Problem ▸
Word for word, transcribe the lines below and drop the pictures.

++++++++

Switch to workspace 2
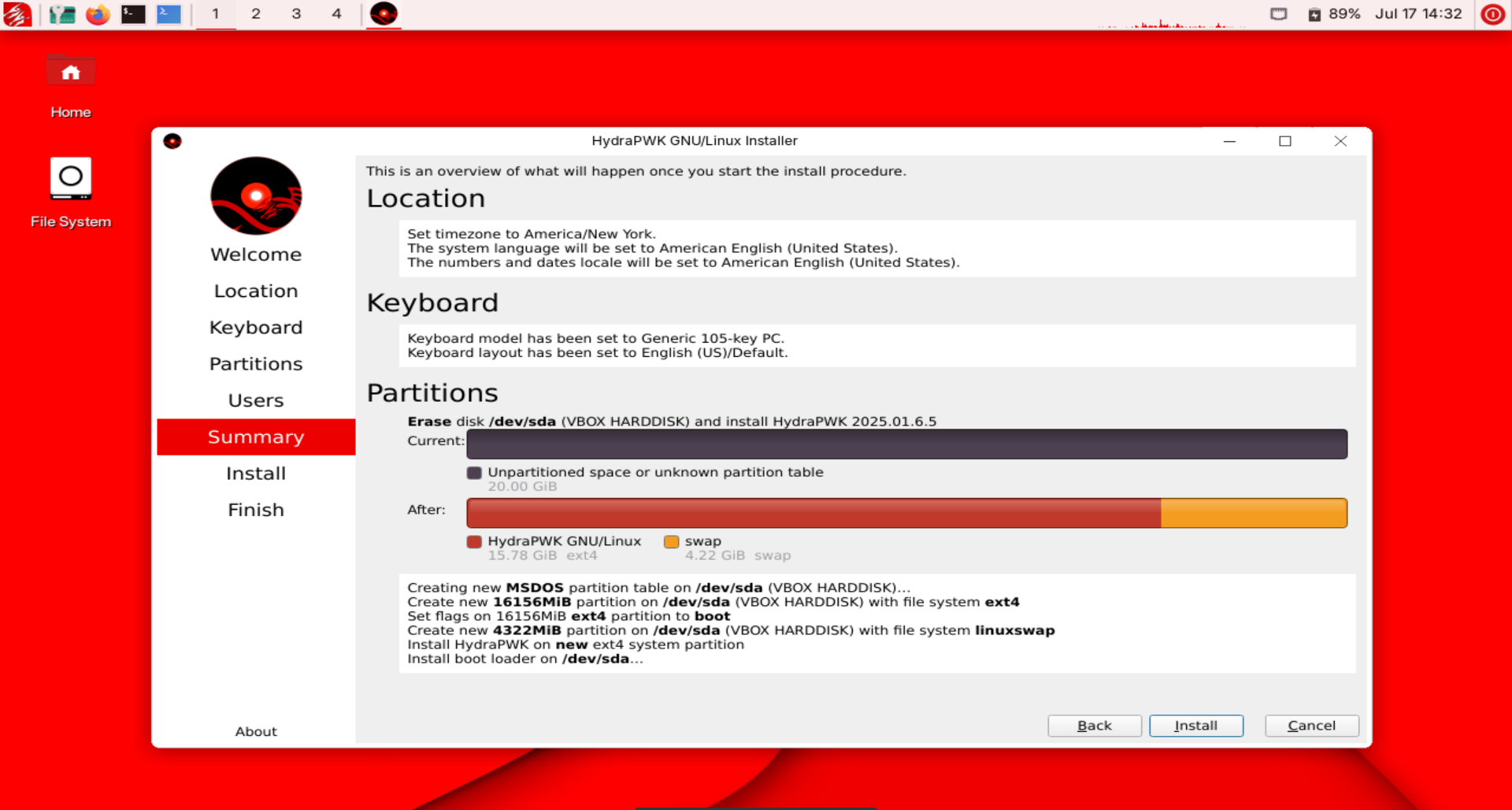 tap(256, 14)
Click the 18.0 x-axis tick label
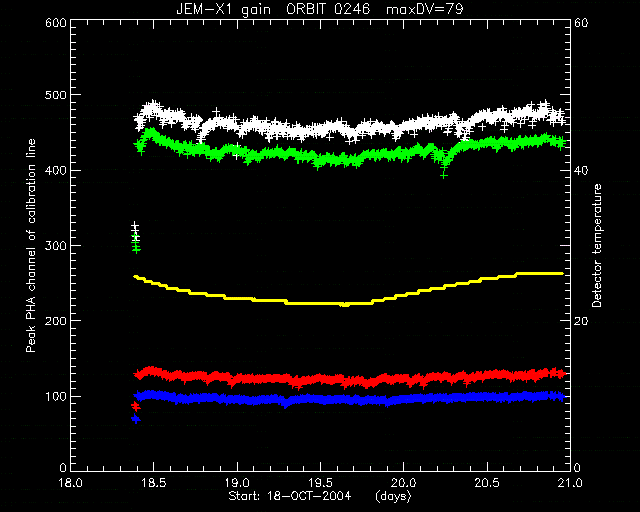Viewport: 640px width, 512px height. point(70,483)
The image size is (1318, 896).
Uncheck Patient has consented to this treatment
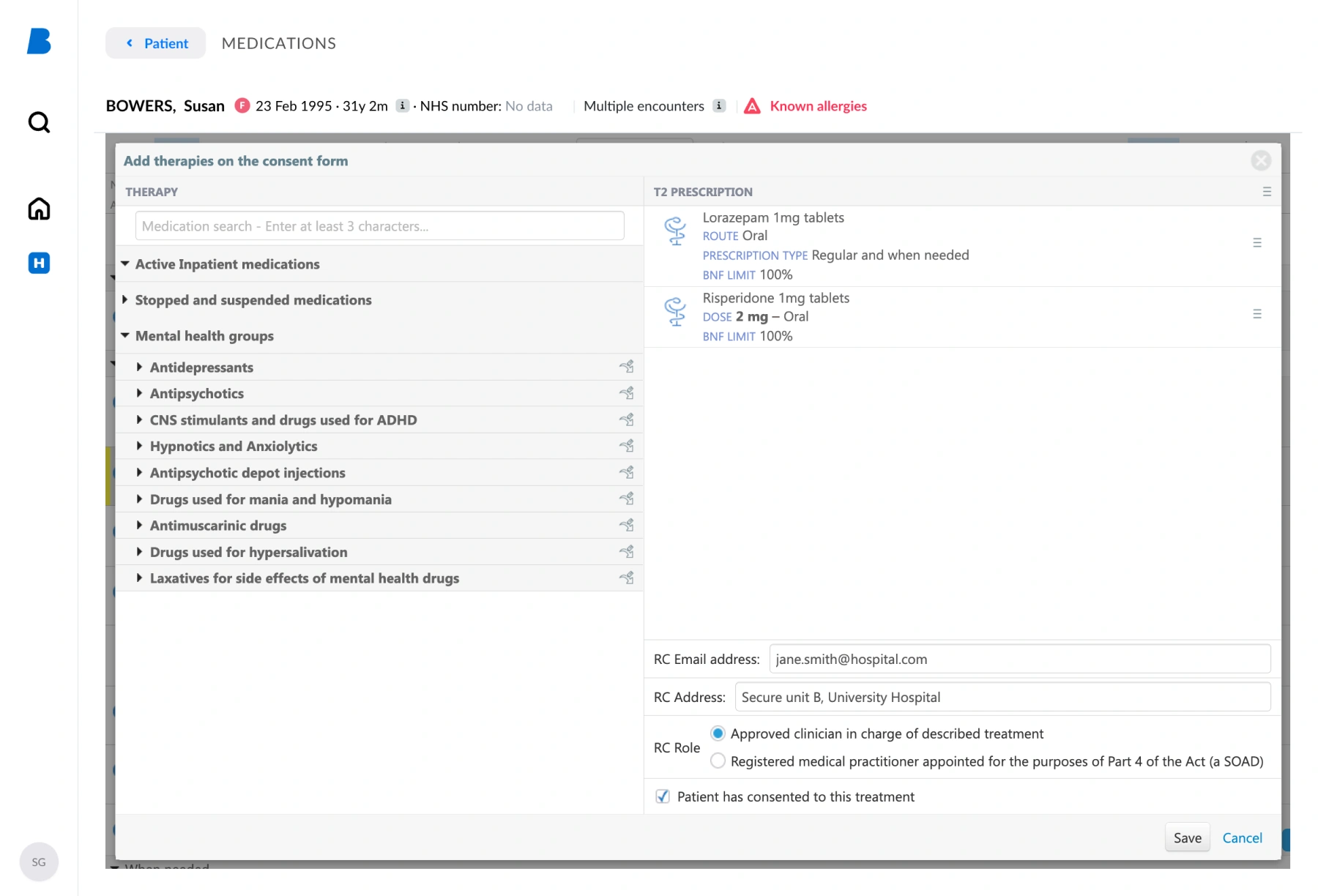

++++++++

Solution for this exercise ▸
Switch to workspace 2
 tap(256, 14)
Click the 18.0 x-axis tick label
Viewport: 640px width, 512px height. point(70,483)
The image size is (1318, 896).
Uncheck Patient has consented to this treatment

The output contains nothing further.